> _Work order_
After locating the line that contains "Instruction: Open editor", transcribe exactly that line and each one after it until the data ends, skipping pictures.

> _Data shown_
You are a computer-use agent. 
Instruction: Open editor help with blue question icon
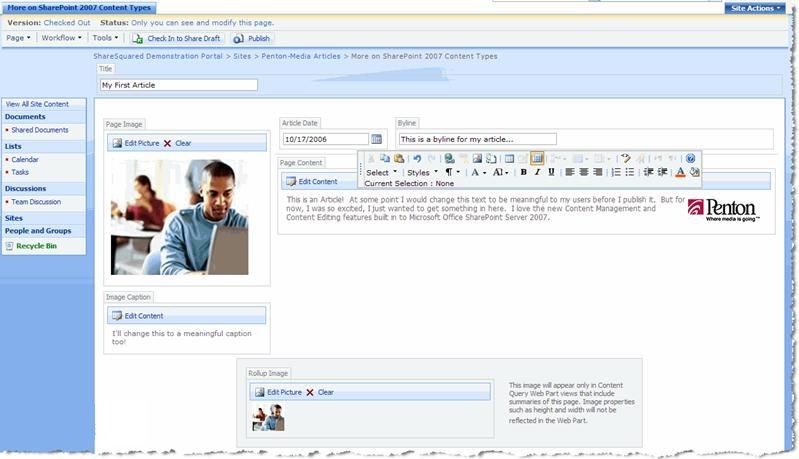coord(690,158)
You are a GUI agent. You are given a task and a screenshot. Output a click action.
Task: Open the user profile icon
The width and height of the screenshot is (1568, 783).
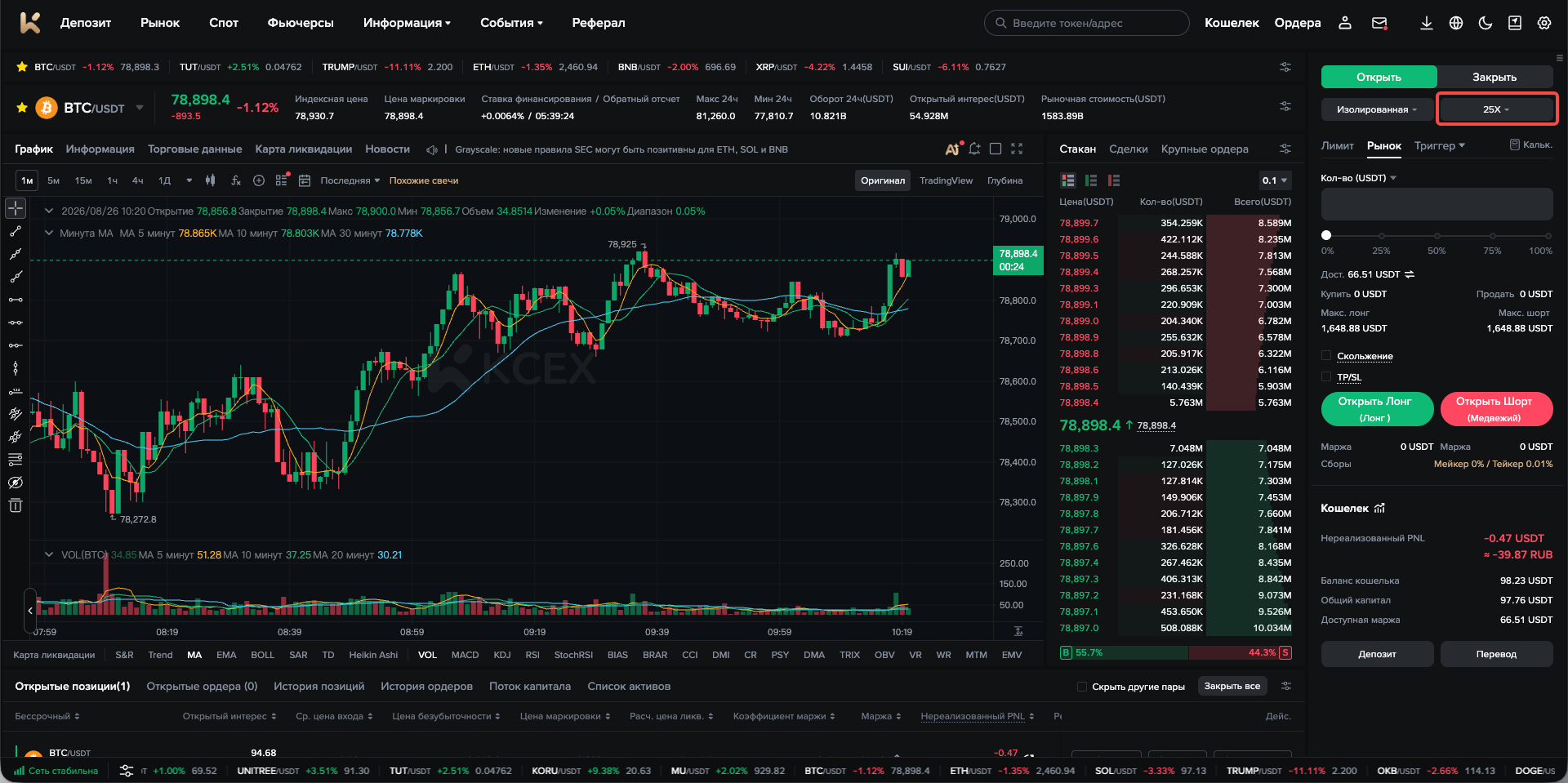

> _Result_
Instruction: Open editor help with blue question icon
coord(690,158)
You are a GUI agent. You are given a task and a screenshot. Output a click action.
Task: Open the user profile icon
The width and height of the screenshot is (1568, 783).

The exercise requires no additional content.